Assess the average performance of individual or groups of equipment. It is
also used as the input data in the reliability evaluation of the planned
future systems.
10
The Delivery Point Level Index
Assess the average performance of individual delivery points, delivery
point groups, and the overall system, which results in an estimation of the
effects of the grid configurations and the consequences of the load
interruptions on the system operation.
2.3.1 Equipment Level Index
The outages of different equipment in the network could be divided into two
types: one outage leads to a loss in the load, which is the basis for the delivery
point index calculation. The other type of outage is an outage that does not
necessarily lead to loss in the load, and is the basis for equipment index
calculation. Another classification of the outages is that used by the Canadian
Electricity Association (CEA), which classifies the outages as:
o Equipment-Related Outages: Caused by failure of the equipment itself.
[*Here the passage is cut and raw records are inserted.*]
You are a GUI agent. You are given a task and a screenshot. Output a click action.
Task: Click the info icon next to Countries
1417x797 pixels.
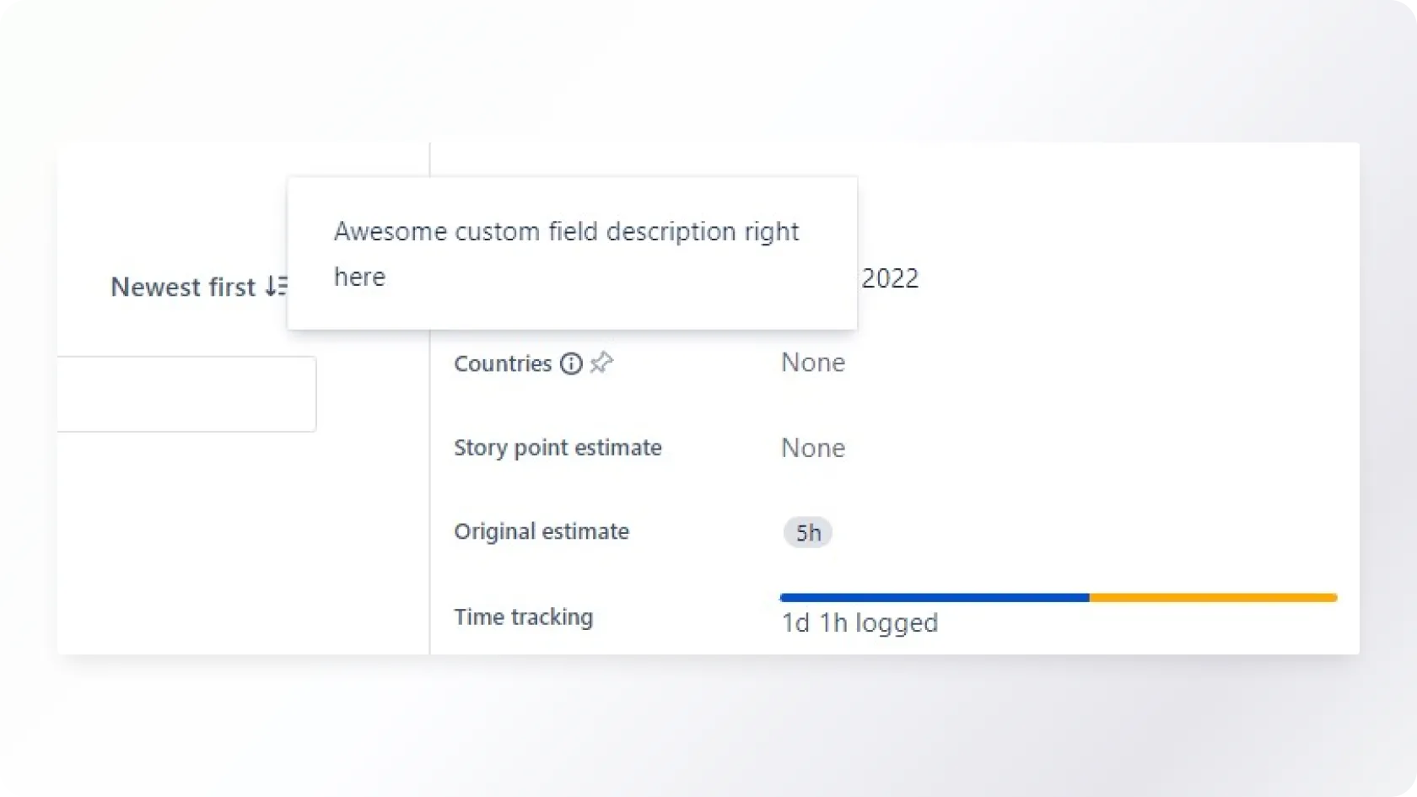coord(571,363)
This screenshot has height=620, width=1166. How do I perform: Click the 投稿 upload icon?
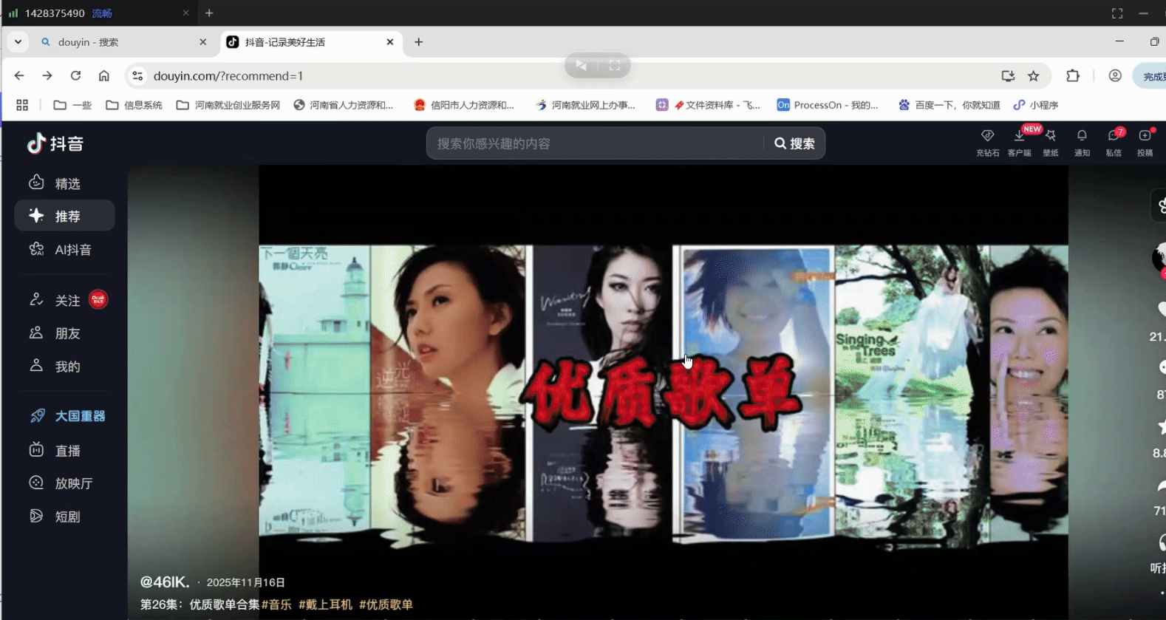tap(1145, 142)
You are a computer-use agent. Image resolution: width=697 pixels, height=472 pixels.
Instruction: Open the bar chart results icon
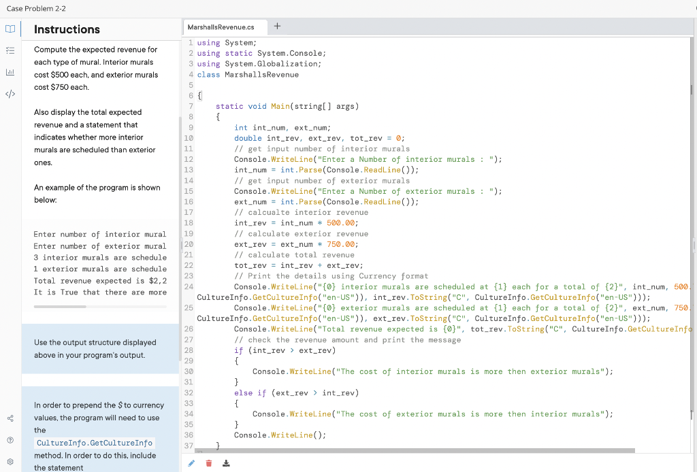coord(10,71)
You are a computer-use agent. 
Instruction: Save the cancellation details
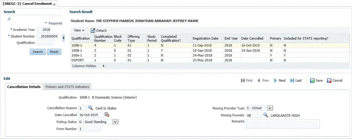point(316,80)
o Terminal-Related Outages: Caused by the failure of the terminal devices
of the equipment.
The different classifications aim to guide us in reaching a better estimation of the
system’s reliability. Such classifications could also lead to an increase in the
quality of data, which could be exploited in enhancing system reliability and
defining problems accurately. It should be noted that very few outages database
available at present have the classification of equipment-related and terminal-
related outages, which contributed to some errors in the reliability data
assessment. There are three basic indices that are used for historical equipment
performance:
o Outage Duration (OD): also known as average outage duration and
mean time to repair; consider the outage time (in hours) for each outage
event to the overall outages in a given timespan.
11
o Outage Frequency (OF): the average number of outages in one year.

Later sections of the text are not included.